The nation's highest court yesterday overturned an earlier ruling which would have allowed as many as 1.6 million female Wal-Mart employees to sue the firm for allegedly paying women less than men, and for giving them fewer promotions than their male counterparts. In a decision passed on ideological lines – it was supported by the Supreme Court's five conservative justices and opposed by its four liberal ones – the court ruled that there were too many women in too many different jobs at the company to wrap into a single lawsuit. Individual plaintiffs will still be able to pursue their own discrimination suits. However they will now find themselves in a David versus Goliath battle, with fewer legal resources to draw upon, smaller amounts of compensation at stake and less pressure on Wal-Mart to settle.

The decision was celebrated by the US business community, which feared that any sex discrimination payout by Wal-Mart could lead to a flood of similar suits against other employers. Large class-action lawsuits, in which groups of plaintiffs band together to sue corporations, have in the past led to huge payouts by tobacco, oil and food companies.

Civil rights and women's groups said that it represented a setback for gender equality. "The court has told employers that they can rest easy, knowing that the bigger and more powerful they are, the less likely their employees will be able to join together to secure their rights," said Marcia Greenberg, of the National Women's Law Centre.

Shares in Wal-Mart, which owns the UK supermarket chain Asda, ticked up. A spokesman for the firm said it was "pleased" with the result, noting that the company "has had strong policies against discrimination for many years".

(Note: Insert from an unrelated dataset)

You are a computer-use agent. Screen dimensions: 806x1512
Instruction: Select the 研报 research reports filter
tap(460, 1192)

The suit began in 2000, when a "store greeter" from California called Betty Dukes claimed that despite six years of exemplary performance reviews, she had been denied training that would allow her to advance to a more senior position. In her complaint, Ms Dukes said that despite holding 80 per cent of poorly paid supervisory positions, female staff made up just 14 per cent of the firm's managers. Wal-Mart disputed many of her figures and denied that Ms Dukes had been subject to discrimination.

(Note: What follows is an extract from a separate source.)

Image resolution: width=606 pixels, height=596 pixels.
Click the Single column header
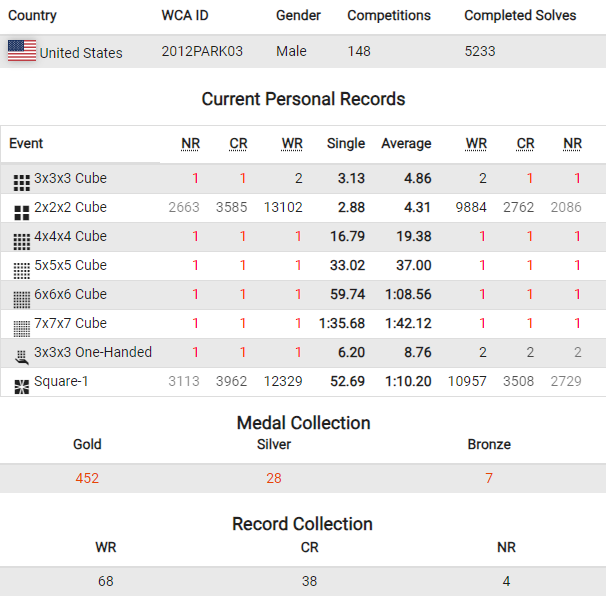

Supreme Court Justice Antonin Scalia said the plaintiffs had failed to satisfactorily demonstrate a company-wide policy of discrimination. "In all, Wal-Mart operates approximately 3,400 stores and employs more than one million people," he wrote. "Because respondents wish to sue about literally millions of employment decisions at once, they need some glue holding the alleged reasons for all those decisions together."

The ruling, which prevents internal company documents from being made public during trial, is the latest example of the right-leaning court reaching a conservative view in a controversial test case. Last year, it voted to reform electoral finance laws to allow corporations to secretly give unlimited funds to political candidates of their choosing.

Yesterday, the court blocked a federal lawsuit by states and conservation groups trying to force cuts in greenhouse gas emissions from power plants. It also refused to hear an appeal from ACORN, the left-leaning community group, over a recent law that banned it from receiving federal money.